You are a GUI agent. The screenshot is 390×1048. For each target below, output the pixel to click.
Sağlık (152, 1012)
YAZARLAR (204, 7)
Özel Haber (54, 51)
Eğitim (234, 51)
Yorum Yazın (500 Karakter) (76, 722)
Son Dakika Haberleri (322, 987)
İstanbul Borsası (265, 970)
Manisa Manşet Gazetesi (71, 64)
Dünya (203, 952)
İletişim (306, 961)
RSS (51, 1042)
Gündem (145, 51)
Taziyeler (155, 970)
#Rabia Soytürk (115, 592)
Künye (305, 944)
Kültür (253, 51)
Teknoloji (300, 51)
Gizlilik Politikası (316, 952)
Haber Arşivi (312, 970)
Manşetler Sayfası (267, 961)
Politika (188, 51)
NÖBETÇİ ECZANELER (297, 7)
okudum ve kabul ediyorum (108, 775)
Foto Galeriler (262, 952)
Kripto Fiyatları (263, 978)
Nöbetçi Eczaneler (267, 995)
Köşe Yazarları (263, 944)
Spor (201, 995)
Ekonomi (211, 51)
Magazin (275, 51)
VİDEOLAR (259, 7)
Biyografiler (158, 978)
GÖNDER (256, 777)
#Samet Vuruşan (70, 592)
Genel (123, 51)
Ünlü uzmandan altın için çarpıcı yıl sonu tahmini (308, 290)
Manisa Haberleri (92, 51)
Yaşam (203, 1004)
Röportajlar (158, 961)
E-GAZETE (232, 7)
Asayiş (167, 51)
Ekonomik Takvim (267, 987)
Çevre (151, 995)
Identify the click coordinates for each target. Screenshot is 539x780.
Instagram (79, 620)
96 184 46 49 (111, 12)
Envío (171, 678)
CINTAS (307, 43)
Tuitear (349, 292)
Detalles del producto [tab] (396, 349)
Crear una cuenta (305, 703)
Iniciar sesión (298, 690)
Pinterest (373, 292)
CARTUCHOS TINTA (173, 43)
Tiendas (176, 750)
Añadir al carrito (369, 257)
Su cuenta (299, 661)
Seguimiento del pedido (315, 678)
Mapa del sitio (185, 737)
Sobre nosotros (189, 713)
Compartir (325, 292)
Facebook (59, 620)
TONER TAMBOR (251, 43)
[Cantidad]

-------------------------

__Aim__
Quote all of the records above word for word, keeping every line in its original order.

__Written solution__
You are a GUI agent. The screenshot is 390×1048. For each target below, output the pixel to click.
Sağlık (152, 1012)
YAZARLAR (204, 7)
Özel Haber (54, 51)
Eğitim (234, 51)
Yorum Yazın (500 Karakter) (76, 722)
Son Dakika Haberleri (322, 987)
İstanbul Borsası (265, 970)
Manisa Manşet Gazetesi (71, 64)
Dünya (203, 952)
İletişim (306, 961)
RSS (51, 1042)
Gündem (145, 51)
Taziyeler (155, 970)
#Rabia Soytürk (115, 592)
Künye (305, 944)
Kültür (253, 51)
Teknoloji (300, 51)
Gizlilik Politikası (316, 952)
Haber Arşivi (312, 970)
Manşetler Sayfası (267, 961)
Politika (188, 51)
NÖBETÇİ ECZANELER (297, 7)
okudum ve kabul ediyorum (108, 775)
Foto Galeriler (262, 952)
Kripto Fiyatları (263, 978)
Nöbetçi Eczaneler (267, 995)
Köşe Yazarları (263, 944)
Spor (201, 995)
Ekonomi (211, 51)
Magazin (275, 51)
VİDEOLAR (259, 7)
Biyografiler (158, 978)
GÖNDER (256, 777)
#Samet Vuruşan (70, 592)
Genel (123, 51)
Ünlü uzmandan altın için çarpıcı yıl sonu tahmini (308, 290)
Manisa Haberleri (92, 51)
Yaşam (203, 1004)
Röportajlar (158, 961)
E-GAZETE (232, 7)
Asayiş (167, 51)
Ekonomik Takvim (267, 987)
Çevre (151, 995)
Identify the click coordinates for each target. Screenshot is 539x780.
Instagram (79, 620)
96 184 46 49 (111, 12)
Envío (171, 678)
CINTAS (307, 43)
Tuitear (349, 292)
Detalles del producto [tab] (396, 349)
Crear una cuenta (305, 703)
Iniciar sesión (298, 690)
Pinterest (373, 292)
CARTUCHOS TINTA (173, 43)
Tiendas (176, 750)
Añadir al carrito (369, 257)
Su cuenta (299, 661)
Seguimiento del pedido (315, 678)
Mapa del sitio (185, 737)
Sobre nosotros (189, 713)
Compartir (325, 292)
Facebook (59, 620)
TONER TAMBOR (251, 43)
[Cantidad]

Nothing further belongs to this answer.